Lewis: Going Through the Door

C. S. Lewis 7Perhaps one of C. S. Lewis’s most engaging and thought-provoking short pieces is the sermon he gave during WWII called “The Weight of Glory.” There are so many wonderful passages in this sermon that it’s hard to pick out the best one. Here is one, though, that certainly stands out as he writes poignantly of the move from this world to the next.

If we take the imagery of Scripture seriously, if we believe that God will one day give us the Morning Star and cause us to put on the splendour of the sun, then we may surmise that both the ancient myths and the modern poetry, so false as history, may be very near the truth as prophecy.

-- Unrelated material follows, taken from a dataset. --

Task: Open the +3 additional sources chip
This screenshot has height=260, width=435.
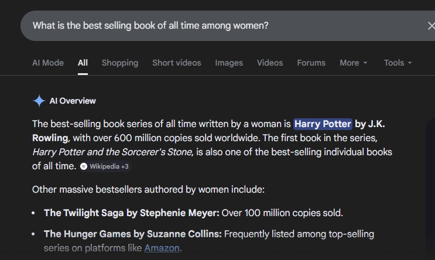Action: tap(105, 166)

At present we are on the outside of the world, the wrong side of the door. We discern the freshness and purity of morning, but they do not make us fresh and pure. We cannot mingle with the splendours we see.

But all the leaves of the New Testament are rustling with the rumour that it will not always be so. Some day, God willing, we shall get in. When human souls have become as perfect in voluntary obedience as the inanimate creation is in its lifeless obedience, then they will put on its glory, or rather that greater glory of which nature is only the first sketch.

We are still on the wrong side of the door, as Lewis frames it. We discern what is on the other side but cannot fully embrace it. Yet it will not always be that way; someday we will experience it fully—we will get in. A wonderful truth worth meditating on today.